All that to say, we're getting to a point where the technology is there to start moving beyond 12 megapixels, especially when Apple can combine those better optics with their already very good machine learning to produce even better photos in an even wider range of conditions.

ProMotion

Ever since Apple introduced 120Hz ProMotion displays for the iPad Pros in June of 2017, pretty much everyone has wanted them on iPhones.

But, in September of 2017, what would become the Pro line of iPhones switched to OLED and, back then, OLED just wasn't ProMotion ready.

In 2019, that started to change, with OnePlus, ASUS, even Google, pushing out 90 and 120Hz OLED panels.

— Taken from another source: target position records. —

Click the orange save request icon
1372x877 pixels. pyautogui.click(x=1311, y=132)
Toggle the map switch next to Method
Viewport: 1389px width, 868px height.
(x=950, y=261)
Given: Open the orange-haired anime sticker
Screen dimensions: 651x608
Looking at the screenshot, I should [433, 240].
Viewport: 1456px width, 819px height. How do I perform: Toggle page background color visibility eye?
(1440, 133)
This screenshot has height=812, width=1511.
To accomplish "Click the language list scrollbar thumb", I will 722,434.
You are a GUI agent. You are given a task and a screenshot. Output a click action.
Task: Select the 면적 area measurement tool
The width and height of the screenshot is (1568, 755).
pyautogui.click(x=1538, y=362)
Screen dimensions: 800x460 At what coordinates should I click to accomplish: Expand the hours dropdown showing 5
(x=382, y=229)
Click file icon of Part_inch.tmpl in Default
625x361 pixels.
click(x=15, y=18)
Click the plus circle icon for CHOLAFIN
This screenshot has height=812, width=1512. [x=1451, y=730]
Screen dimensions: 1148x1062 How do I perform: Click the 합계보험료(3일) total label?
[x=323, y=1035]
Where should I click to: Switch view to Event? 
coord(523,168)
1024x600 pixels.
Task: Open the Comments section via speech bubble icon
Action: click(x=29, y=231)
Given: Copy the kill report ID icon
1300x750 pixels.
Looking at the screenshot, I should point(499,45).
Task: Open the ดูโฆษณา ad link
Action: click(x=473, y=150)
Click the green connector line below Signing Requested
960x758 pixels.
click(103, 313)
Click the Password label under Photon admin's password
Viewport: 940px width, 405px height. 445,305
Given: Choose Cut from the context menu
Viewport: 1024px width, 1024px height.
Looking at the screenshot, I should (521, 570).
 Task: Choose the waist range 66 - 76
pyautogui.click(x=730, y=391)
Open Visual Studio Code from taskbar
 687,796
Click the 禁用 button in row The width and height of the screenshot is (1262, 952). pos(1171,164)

And now, Samsung, which thus far has been fabricating the OLED panels Apple designs for the iPhone, has gone to 120Hz as well.

Of course, like with pixel counts, refresh rates are only quantitative aspect of panels, and that's not even getting into the qualitative aspects yet.

You know, the ones that got not-even-1080p iPhone XR and 11 hot takers whose reputations go so embarrassingly burned once people got their hands and eyes on the actual quality of those panels.

So, you have to power those panels, which probably means dual-processor interface lanes and, unless you can pay that off with an equal and opposite increase in efficiency, bigger batteries to maintain batter life as well.

Currently, Samsung is shipping the S20 at 2K and 60hz. If you flip on 120Hz, Samsung is reducing the resolution to 1080p to maintain battery life.

And that's fine. Historically, Samsung has been far more willing to offload display management to customers, down to things as arcane as color management.

Apple not so much. So, if the iPhone Pro is to go ProMotion, I expect it will go there fully. No such switch. And that means Apple will have to figure out how to pay for it while maintaining battery life in an iPhone-sized package.

And, with that kind of stuff, stuff that involves power and experience, Apple tends to be intractably conservative at times. Regardless of how much rage it producers in the sizzling spec community, or, of course, how much the vast majority of people who buy won't even notice. Like they don't notice less than 1080p when it's really good quality less than 1080p.

If Apple can't do that, make it work transparently, I expect we won't see ProMotion on the iPhone until they can.

But if they can, I'd love to see it and soon. Because 120hz has the big advantage of being divisible by 60, 30, and 24. And as much as high frame rate interface and gaming is great, 24 frames-per-second video is just what it's meant to be.

Reverse Charging

One of the big rumors for last year was reverse inductive charging. In other words, the ability to put something like AirPods on the back of your iPhone to transfer power from the phone to the pod.

Now, I've heard that this was never actually in the production plans for last year. But, that doesn't mean it won't ever be.

Of course, taking power from a device as important as our phone and inefficiently transferring it to a device as dependent as our AirPods isn't something most people should do most of the time.

But, if your phone is full and your AirPods near empty, or your friend or family member's phone is near empty, and you can give them a little power in a pinch, then that's a good feature to have if and when you need it.

I'd say the same about the Apple Watch, but Apple didn't go with vanilla Qi charging when they designed it. It's based on Qi, but Apple tweaked it to charge better and faster than what was available back then.

Apple would need more coils to make the inductive charging both outie and innie, and I'm already overstuffing it with periscope cameras and bigger sensors and extra processor lanes, and bigger batteries, but, hey, rumor has it Apple is moving to larger Pro models this year anyway, so who knows?